It may be hard to understand what constitutes computational thinking, and people may fall into the trap of considering just AI. AI is the most popular example of computational thinking, but does not represent the field entirely. Computational thinking started long before AI became popular with deep learning as the leading horse. As one example, mathematical programming, part of operations research, is computational thinking, developed during WW II, and traditionally, even a decade ago, used no AI.

One can see computational thinking with a thought experiment:

"Suppose you give your result, from your model, to someone. Do you believe the person would be able to tell the difference between your solution, from your algorithm, and a human? If not, this is computational thinking. It is a machine (i.e., an algorithm, a routine), doing human-thinking work."[6]

Notable psychologist and economist Daniel Kahneman and his colleagues have an interesting definition of algorithms: that all computational thinking are algorithms.[7]

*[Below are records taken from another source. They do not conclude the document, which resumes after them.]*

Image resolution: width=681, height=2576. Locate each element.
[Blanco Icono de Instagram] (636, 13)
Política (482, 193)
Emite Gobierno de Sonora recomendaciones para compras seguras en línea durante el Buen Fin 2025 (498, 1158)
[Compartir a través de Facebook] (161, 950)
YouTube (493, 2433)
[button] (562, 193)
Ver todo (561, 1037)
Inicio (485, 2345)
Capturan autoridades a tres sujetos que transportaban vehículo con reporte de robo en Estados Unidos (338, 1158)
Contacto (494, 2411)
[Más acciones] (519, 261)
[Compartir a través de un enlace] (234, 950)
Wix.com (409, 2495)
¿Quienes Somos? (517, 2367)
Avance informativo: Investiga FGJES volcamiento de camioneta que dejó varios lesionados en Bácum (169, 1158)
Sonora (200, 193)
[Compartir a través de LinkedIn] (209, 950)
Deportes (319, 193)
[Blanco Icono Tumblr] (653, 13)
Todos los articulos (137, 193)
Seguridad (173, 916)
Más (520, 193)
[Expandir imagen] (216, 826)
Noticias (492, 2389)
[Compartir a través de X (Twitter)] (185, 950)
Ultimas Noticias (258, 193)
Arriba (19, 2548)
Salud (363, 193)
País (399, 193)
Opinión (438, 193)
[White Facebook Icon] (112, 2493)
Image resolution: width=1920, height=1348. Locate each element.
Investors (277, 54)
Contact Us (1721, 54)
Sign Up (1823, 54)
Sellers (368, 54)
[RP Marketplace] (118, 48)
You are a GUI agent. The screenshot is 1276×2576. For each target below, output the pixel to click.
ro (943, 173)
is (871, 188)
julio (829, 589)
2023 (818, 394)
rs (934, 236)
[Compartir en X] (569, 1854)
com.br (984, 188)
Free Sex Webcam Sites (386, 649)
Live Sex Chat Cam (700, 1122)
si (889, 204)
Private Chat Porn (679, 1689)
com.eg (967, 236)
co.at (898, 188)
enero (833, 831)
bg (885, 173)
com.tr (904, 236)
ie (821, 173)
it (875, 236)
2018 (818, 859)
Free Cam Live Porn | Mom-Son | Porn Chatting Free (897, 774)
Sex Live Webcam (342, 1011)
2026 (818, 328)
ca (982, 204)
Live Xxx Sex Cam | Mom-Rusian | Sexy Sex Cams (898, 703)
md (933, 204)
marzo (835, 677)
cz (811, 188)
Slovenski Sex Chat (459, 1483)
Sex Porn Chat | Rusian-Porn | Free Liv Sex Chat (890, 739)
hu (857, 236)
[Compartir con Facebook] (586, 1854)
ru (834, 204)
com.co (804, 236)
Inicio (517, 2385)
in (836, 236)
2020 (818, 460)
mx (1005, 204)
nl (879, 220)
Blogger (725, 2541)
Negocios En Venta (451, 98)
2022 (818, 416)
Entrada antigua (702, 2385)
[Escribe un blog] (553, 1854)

Although nowadays these [machine learning] are the applications we have in mind when we hear the word algorithm, the term has a broader meaning. In one dictionary’s definition, an algorithm is a “process or set of rules to be followed in calculations or other problem-solving operations, especially by a computer.” By this definition, simple models and other forms of mechanical judgment [in opposition to clinical judgement] we described in the previous chapter are algorithms, too.

Computational thinking, since it is present essentially everywhere, may be similar to data science: everyone does it, and it is hard to define without excluding any of its use cases.

History[edit]

The history of computational thinking as a concept dates back at least to the 1950s but most ideas are much older.[8][3] Computational thinking involves ideas like abstraction, data representation, and logically organizing data, which are also prevalent in other kinds of thinking, such as scientific thinking, engineering thinking, systems thinking, design thinking, model-based thinking, and the like.[9] Neither the idea nor the term are recent: Preceded by terms like algorithmizing, procedural thinking, algorithmic thinking, and computational literacy[3] by computing pioneers like Alan Perlis and Donald Knuth, the term computational thinking was first used by Seymour Papert in 1980[10] and again in 1996.[11] Computational thinking can be used to algorithmically solve complicated problems of scale, and is often used to realize large improvements in efficiency.[12]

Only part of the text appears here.